> **Stored dataset items**
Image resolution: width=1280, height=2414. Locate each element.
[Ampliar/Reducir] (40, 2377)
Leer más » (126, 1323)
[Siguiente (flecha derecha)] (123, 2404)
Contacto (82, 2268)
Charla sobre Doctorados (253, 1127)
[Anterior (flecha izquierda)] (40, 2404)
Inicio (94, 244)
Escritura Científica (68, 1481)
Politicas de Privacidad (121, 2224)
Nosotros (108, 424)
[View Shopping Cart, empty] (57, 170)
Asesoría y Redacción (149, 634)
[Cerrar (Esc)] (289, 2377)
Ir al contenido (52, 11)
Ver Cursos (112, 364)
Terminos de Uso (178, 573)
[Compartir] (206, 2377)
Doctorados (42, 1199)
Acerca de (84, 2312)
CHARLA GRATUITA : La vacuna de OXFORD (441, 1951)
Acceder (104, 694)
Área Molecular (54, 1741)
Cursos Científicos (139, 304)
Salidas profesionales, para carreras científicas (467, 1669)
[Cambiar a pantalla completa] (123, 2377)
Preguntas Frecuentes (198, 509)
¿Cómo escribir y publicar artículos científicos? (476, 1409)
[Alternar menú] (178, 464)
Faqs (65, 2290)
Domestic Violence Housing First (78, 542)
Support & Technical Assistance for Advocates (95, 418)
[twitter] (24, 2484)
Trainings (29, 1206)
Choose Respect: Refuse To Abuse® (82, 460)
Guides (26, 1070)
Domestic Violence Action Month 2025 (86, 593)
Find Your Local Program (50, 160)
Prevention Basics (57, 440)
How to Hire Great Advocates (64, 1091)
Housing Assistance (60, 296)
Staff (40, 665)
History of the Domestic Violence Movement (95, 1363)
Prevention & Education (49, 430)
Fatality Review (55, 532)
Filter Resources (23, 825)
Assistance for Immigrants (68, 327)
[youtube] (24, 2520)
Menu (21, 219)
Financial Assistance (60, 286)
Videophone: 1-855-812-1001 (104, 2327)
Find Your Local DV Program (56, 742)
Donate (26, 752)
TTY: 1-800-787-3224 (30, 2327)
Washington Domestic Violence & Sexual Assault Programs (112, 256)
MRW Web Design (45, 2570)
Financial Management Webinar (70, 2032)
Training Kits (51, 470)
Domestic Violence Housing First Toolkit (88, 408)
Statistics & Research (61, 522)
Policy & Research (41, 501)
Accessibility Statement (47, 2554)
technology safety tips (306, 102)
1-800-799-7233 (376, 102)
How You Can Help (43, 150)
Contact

> **Exercise brief**
The number of lines above containing the word "Local" is all that should be returned.

> **Result**
2